When setting future digital marketing objectives, such as in a digital marketing plan, it’s useful to look hard at each measure and ask “is it essential?”. The SMART mnemonic helps as a test or filter which you can use to assess the quality of measures. The Smart Insights definition of SMART is:

  • Specific – Can the detail in the information sufficient to pinpoint problems or opportunities? Is the objective sufficiently detailed to measure real-world problems and opportunities?
  • Measurable – Can a quantitative or qualitative attribute be applied to create a metric?
  • Actionable – Can the information be used to improve performance? If the objective doesn’t change behavior in staff to help them improve performance, there is little point in it!
  • Relevant – Can the information be applied to the specific problem faced by the marketer?
  • Time-bound – Can objectives be set for different periods as targets to review against?
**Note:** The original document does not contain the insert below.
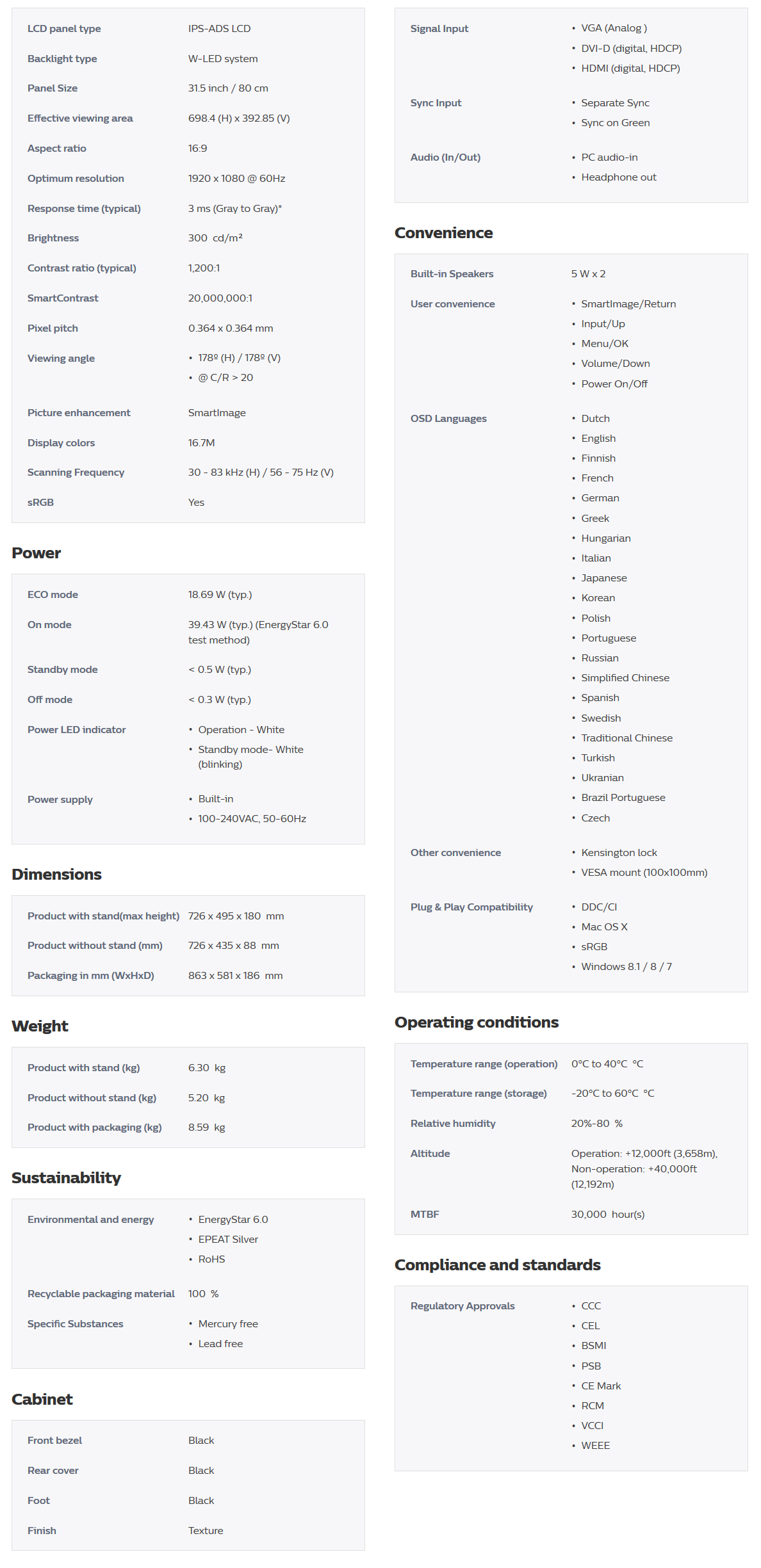Click the SmartContrast label
The height and width of the screenshot is (1568, 761).
(x=63, y=298)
Keep your strategic objectives SMART, link your objectives to strategies and KPIs, and make sure all of your team know exactly what the target is. Smart Insights have marketing tools and techniques to keep your team on track. Managers can utilize our advanced module forecast results and ROI for digital marketing activities, for Business Members, to set goals.

Our dedicated strategic and channel-specialist strategy resources support each member of your marketing team to drive integrated results. Book your consultation to find out more.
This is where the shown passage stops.